▶ **Material provided**

= = = =

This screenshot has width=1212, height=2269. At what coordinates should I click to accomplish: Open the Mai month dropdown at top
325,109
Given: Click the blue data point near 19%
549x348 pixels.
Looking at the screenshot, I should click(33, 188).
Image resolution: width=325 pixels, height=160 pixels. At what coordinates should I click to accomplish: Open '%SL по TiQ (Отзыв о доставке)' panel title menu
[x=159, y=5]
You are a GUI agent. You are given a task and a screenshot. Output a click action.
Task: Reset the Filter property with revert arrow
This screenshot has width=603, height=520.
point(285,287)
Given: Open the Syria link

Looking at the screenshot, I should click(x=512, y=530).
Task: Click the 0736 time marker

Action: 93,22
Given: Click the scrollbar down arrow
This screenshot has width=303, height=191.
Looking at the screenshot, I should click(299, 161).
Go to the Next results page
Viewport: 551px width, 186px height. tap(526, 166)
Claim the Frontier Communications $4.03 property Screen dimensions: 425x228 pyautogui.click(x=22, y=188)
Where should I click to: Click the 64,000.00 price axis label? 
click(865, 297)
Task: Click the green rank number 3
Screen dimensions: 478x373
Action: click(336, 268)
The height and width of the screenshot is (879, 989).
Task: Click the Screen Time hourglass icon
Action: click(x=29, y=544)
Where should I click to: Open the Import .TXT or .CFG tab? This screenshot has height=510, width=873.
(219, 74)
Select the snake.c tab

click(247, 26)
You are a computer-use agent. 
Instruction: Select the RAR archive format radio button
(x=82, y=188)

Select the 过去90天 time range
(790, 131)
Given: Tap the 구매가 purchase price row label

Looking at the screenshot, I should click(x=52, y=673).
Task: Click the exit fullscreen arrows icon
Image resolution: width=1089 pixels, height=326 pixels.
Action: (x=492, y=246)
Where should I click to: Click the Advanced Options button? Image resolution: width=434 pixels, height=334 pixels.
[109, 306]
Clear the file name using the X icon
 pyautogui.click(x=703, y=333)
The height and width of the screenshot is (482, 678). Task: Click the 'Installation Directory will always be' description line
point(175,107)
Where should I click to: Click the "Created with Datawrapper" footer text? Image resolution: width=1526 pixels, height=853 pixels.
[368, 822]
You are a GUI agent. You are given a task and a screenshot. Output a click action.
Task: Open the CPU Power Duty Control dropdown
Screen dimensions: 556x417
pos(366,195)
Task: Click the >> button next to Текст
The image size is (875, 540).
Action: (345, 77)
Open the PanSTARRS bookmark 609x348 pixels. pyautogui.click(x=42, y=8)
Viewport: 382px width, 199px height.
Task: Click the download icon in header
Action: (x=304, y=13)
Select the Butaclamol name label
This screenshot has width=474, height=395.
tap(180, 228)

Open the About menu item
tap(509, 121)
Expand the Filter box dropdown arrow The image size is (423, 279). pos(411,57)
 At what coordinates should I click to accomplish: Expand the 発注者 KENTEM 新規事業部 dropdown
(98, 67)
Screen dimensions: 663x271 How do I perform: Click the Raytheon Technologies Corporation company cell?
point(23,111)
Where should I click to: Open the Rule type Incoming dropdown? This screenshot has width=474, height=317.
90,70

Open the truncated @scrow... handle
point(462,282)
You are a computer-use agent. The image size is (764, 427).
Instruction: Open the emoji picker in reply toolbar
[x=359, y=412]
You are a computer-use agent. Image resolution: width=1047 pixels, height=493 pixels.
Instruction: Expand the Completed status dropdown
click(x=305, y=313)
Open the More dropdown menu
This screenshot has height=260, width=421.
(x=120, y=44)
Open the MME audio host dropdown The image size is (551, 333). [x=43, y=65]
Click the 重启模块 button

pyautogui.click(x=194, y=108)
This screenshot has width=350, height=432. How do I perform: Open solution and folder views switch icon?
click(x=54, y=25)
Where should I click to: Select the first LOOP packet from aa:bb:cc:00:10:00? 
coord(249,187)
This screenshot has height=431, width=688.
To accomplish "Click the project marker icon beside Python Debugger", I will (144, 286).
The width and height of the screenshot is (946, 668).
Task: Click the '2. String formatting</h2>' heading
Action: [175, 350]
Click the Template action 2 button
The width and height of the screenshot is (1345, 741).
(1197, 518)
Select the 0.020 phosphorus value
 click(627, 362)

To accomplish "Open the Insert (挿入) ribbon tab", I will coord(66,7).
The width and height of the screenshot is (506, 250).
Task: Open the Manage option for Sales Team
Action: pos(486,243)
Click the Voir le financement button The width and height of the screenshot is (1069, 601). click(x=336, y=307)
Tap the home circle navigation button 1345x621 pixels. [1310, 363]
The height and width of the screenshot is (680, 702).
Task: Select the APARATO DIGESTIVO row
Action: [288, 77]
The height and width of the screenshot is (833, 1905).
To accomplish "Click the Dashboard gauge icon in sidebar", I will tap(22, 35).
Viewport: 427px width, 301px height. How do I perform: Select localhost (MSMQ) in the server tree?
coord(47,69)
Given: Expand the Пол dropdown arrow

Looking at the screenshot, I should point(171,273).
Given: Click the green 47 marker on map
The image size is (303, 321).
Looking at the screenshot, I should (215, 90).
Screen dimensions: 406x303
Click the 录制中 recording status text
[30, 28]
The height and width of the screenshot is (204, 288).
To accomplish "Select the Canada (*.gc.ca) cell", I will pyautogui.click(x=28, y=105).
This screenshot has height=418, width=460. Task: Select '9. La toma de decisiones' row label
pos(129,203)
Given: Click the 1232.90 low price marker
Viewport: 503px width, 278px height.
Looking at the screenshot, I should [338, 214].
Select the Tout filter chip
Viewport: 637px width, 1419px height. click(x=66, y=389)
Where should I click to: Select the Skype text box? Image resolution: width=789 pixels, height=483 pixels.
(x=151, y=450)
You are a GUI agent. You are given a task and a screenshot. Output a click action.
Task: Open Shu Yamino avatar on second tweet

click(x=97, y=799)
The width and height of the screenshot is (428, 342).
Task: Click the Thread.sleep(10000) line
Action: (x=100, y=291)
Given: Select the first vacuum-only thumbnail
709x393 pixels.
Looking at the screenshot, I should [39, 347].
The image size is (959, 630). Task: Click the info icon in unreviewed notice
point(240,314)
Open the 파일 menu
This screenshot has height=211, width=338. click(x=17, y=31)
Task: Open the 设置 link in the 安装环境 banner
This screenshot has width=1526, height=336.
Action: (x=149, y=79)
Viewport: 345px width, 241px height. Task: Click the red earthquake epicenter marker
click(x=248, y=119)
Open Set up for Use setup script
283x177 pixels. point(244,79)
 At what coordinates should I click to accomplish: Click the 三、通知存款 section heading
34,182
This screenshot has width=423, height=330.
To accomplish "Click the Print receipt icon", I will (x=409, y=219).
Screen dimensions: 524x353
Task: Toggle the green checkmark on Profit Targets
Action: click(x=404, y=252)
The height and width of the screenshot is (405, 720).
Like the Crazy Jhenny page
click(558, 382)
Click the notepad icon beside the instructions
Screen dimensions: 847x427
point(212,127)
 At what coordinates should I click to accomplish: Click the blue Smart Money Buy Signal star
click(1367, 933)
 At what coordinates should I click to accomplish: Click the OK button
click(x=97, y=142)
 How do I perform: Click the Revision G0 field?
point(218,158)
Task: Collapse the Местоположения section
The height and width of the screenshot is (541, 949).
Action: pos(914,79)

= = = =

▶ **Task details**
Copy out every line from the data above in which the word "property" occurs.

▶ **Answer for this exercise**
Task: Reset the Filter property with revert arrow
Claim the Frontier Communications $4.03 property Screen dimensions: 425x228 pyautogui.click(x=22, y=188)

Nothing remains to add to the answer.